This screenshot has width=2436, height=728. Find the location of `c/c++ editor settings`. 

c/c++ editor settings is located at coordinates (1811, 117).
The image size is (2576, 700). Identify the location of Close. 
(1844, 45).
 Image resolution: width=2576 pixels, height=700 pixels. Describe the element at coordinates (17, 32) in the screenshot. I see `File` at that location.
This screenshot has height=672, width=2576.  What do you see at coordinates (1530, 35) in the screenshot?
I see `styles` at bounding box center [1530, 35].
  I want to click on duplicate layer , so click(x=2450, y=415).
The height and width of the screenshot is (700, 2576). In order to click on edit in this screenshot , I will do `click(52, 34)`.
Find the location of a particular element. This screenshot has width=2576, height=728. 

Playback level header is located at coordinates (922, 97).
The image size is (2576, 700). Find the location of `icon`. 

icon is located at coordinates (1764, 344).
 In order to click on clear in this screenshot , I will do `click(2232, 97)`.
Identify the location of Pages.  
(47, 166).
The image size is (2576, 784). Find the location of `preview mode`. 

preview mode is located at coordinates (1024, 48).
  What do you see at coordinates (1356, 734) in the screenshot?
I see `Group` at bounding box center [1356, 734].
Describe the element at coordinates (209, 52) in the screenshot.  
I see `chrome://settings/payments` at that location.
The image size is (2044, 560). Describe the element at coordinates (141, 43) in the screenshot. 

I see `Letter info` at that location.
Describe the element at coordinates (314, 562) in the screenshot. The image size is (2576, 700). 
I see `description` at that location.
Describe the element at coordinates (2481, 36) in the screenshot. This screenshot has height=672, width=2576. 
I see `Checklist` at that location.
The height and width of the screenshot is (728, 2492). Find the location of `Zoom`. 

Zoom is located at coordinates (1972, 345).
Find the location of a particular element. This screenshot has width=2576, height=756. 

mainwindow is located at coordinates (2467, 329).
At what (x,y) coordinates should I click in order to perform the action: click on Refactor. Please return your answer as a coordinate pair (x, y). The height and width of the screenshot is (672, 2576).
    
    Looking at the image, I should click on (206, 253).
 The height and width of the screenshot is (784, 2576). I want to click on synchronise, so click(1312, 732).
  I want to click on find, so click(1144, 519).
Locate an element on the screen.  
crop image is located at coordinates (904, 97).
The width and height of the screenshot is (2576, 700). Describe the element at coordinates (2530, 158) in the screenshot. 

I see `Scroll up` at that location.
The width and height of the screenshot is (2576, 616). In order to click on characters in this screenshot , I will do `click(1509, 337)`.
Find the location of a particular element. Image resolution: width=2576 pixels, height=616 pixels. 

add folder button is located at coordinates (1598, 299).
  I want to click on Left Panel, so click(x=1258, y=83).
++++++++++++++++++++
Reproduce the entries above verbatim, starting at their first line and ending with the line that contains "c/c++ editor settings is".

- [TASK OUTPUT]:
This screenshot has width=2436, height=728. Find the location of `c/c++ editor settings`. 

c/c++ editor settings is located at coordinates (1811, 117).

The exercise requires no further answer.